Da svolgere:
1. Riscrivi in forma più breve il paragrafo del brano sui giovani e la musica che inizia con "I ventenni e la musica", mantenendone i fatti principali.
2. Prosegui il brano sui giovani e la musica a partire dall'ultima frase riportata.

Giovani e Musica: sogni, aspettative, ansie e tanta voglia di raccontare

Martina Conti

I ventenni e la musica. Cosa li spinge a vivere di note? Quali le aspirazioni artistiche e culturali in un mercato discografico – almeno in Italia – piuttosto verticalizzato su generi commerciali tutto sommato banali e artefatti? Sono domande che mi faccio da un po’. Così, grazie alle tante segnalazioni che ricevo ogni giorno, ho individuato due ragazzi che stanno muovendo i loro primi passi in questo mondo così apparentemente libero grazie ai social, ma in realtà sempre piuttosto chiuso. Si chiamano Daniele Delogu, in arte NILO, 21 anni appena compiuti, di Sassari, e Martina Conti, 22 anni, veneta della provincia di Treviso.

Dati raccolti:
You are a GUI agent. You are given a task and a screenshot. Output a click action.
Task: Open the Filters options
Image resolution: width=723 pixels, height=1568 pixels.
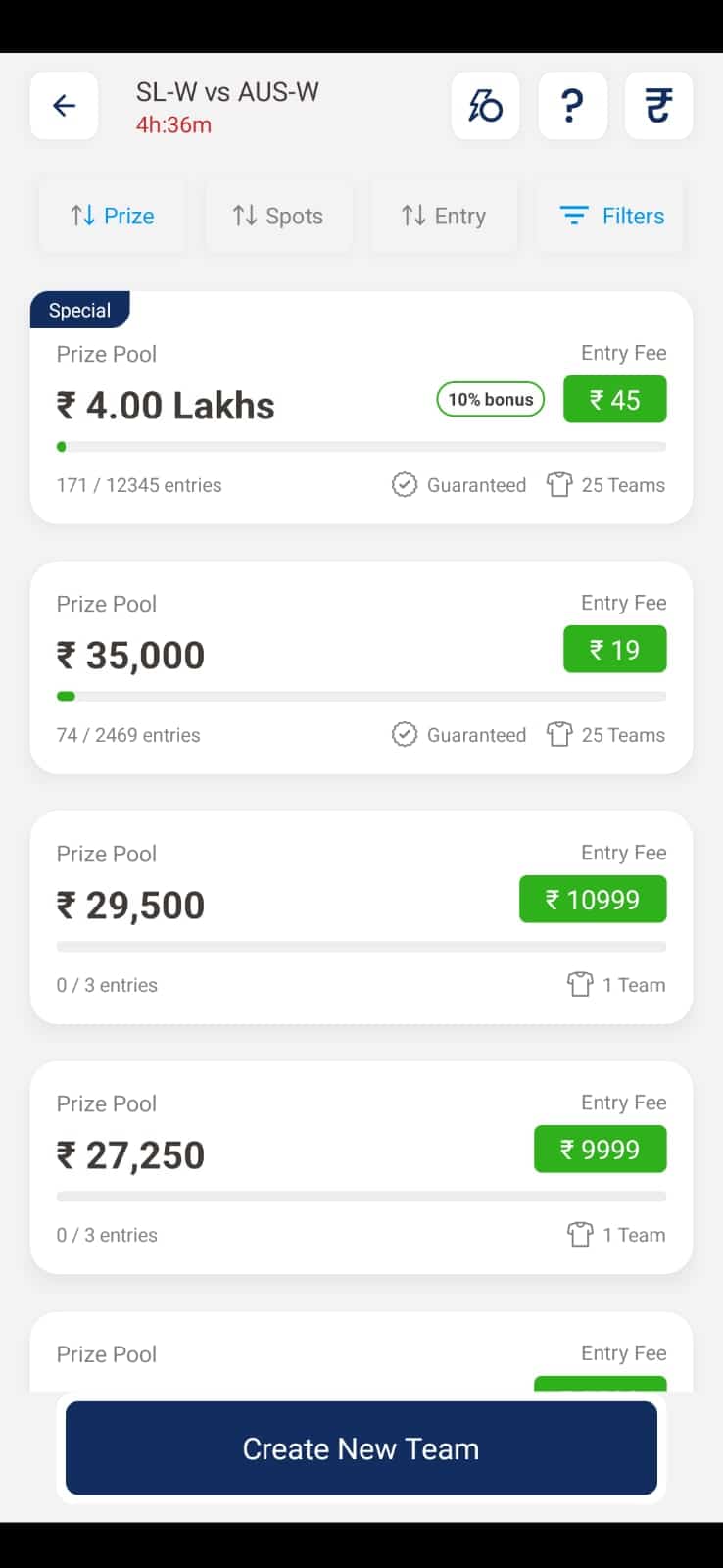click(x=610, y=216)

Soluzioni attese:
1. Da tempo mi chiedo che cosa spinga i ventenni a vivere di musica e quali aspirazioni artistiche e culturali abbiano in un mercato discografico, almeno in Italia, orientato su generi commerciali piuttosto banali e artefatti. Grazie alle molte segnalazioni che ricevo ogni giorno, ho individuato due ragazzi agli inizi in questo mondo, che sembra libero grazie ai social ma resta piuttosto chiuso. Sono Daniele Delogu, in arte NILO, 21 anni appena compiuti, di Sassari, e Martina Conti, 22 anni, della provincia di Treviso.

2.
Daniele frequenta composizione al Conservatorio di Piacenza, Martina si è appena laureata in Comunicazione e Pubblicità. Non fanno né rap né trap, anche se sono generi che ascoltano, poco italiano molto americano. Non inseguono, dunque, la via più facile. Sono figli – inevitabilmente – di Spotify. Daniele ha prodotto un album, Meco, due Ep, Direzioni Future e Lobi, e alcuni singoli, tutti publicati tra il 2020 e il 2022. Martina, invece, è al suo primo singolo, Ipnotica. Il primo spazia tra alt rock e accenni jazz, la seconda, invece, naviga nell’indie, sua grande passione.

Ragazzi comuni, ragazzi di spessore, con le loro ansie ma anche speranze, con la loro visione lucida del mondo, sognatori ma ben attaccati alla terra, viaggiatori realisti potremmo definirli.

Fa bene per noi che di anni ne abbiamo ormai troppi (ah, la vita!) fare qualche immersione nel mondo del futuro. Un tuffo stimolante e non banale. Così tra un uso sapiente dei social e poca fiducia nella politica, tra sogni e punti di riferimento inaspettati ne sono usciti due ritratti che fanno ben sperare per un futuro meno omologato almeno nella musica.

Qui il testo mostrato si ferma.